Larry, Thanks for your response. As someone who has suffered from depression myself, I agree that there are certainly definitely personal, interpersonal, and biochemical aspects to depression which should not be discounted, avoided, or denied. I suspect that depression as a complex set of issues that operates at many levels in our lives. Sharing our own experiences can help us better understand the causes and the treatments.
I believe that depression is the inevitable result of living in a world that feels unbearable to many people. I have been thinking this for years, and I am so grateful to you for writing this article.
Diana, Thanks. We all reflect the trauma going on around us in our personal lives. We need to heal ourselves in order to heal the larger problems in the world and we need to heal the larger problems in the world in order to heal ourselves.
Very well put Diana, and it certainly is my experience too, particularly with respect to the horrific damage humans are wreaking on this planet in terms of the environment (OUR environment).

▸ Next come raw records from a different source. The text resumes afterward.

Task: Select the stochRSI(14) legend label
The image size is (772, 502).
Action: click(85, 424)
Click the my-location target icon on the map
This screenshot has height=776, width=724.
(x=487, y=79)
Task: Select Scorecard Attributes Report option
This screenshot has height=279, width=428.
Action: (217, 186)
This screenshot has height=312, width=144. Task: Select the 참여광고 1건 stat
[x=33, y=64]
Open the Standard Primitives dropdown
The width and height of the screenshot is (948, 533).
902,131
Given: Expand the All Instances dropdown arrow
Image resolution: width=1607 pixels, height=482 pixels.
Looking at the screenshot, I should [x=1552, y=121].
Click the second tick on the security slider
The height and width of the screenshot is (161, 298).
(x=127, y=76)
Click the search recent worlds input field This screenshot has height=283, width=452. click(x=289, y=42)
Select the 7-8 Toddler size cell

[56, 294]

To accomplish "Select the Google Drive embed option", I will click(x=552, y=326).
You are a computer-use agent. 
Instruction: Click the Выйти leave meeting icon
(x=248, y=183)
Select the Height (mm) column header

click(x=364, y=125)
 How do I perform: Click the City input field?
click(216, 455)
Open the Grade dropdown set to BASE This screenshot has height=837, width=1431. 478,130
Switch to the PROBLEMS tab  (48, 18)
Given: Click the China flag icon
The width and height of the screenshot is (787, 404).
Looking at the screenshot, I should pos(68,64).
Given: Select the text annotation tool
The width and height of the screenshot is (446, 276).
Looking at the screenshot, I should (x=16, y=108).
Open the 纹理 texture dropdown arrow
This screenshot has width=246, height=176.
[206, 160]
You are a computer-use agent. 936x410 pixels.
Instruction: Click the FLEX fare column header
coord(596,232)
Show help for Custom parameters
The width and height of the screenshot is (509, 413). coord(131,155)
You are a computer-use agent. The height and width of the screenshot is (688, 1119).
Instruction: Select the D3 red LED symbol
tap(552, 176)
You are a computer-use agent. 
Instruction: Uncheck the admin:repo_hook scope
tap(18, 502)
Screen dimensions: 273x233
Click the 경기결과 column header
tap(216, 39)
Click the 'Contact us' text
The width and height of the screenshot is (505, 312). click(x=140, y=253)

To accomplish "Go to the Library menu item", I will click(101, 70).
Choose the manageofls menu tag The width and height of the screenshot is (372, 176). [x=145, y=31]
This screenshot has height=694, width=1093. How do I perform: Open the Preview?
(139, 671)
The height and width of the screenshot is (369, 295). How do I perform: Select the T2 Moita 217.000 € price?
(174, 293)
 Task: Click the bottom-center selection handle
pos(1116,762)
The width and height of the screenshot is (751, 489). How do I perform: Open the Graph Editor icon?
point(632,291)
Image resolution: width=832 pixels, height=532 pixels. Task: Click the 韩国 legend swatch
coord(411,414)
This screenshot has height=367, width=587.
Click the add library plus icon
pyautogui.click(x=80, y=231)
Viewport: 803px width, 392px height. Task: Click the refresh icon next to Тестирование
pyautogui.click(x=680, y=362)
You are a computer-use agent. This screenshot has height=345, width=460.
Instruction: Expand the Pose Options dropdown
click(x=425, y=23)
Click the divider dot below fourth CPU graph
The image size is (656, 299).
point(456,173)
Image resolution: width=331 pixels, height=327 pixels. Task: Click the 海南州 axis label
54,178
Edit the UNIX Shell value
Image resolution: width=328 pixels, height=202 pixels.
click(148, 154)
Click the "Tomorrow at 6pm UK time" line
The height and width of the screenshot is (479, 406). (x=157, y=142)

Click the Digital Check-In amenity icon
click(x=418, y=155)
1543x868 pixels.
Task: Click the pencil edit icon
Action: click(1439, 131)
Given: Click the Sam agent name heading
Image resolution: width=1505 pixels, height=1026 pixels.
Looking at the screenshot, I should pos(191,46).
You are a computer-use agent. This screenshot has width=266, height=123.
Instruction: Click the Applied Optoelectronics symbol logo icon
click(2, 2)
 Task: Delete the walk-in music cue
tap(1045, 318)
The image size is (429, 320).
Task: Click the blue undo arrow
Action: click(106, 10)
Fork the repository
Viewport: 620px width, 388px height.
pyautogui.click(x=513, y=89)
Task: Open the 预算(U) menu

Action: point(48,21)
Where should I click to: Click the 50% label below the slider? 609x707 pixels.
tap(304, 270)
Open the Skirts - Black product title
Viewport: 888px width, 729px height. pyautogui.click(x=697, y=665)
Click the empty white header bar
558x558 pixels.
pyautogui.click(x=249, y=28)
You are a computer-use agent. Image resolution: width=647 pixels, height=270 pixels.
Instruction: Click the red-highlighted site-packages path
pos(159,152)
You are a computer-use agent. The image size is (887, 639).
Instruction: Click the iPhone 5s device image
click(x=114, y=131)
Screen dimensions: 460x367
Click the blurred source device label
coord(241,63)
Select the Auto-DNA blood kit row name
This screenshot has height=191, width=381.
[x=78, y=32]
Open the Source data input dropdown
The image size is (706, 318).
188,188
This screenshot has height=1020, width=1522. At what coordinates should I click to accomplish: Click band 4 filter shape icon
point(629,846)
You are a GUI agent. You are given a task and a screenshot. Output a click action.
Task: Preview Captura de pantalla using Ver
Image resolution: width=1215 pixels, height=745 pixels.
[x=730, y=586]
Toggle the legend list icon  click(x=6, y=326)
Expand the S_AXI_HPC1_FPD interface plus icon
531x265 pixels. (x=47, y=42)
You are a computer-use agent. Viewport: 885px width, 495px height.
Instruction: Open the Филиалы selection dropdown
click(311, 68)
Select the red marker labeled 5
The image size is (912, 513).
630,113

As an earth scientist, and a practising marine geoscientist, I am acutely aware of, and believe I understand a lot about the background to the issues we are experiencing. This, coupled with humanity’s apparent inability, or selfishness to constructively change our way of life, is very depressing – especially when one realises that one is, oneself, partly to blame, and similarly, maybe selfish enough to avoid make changes, on a personal level.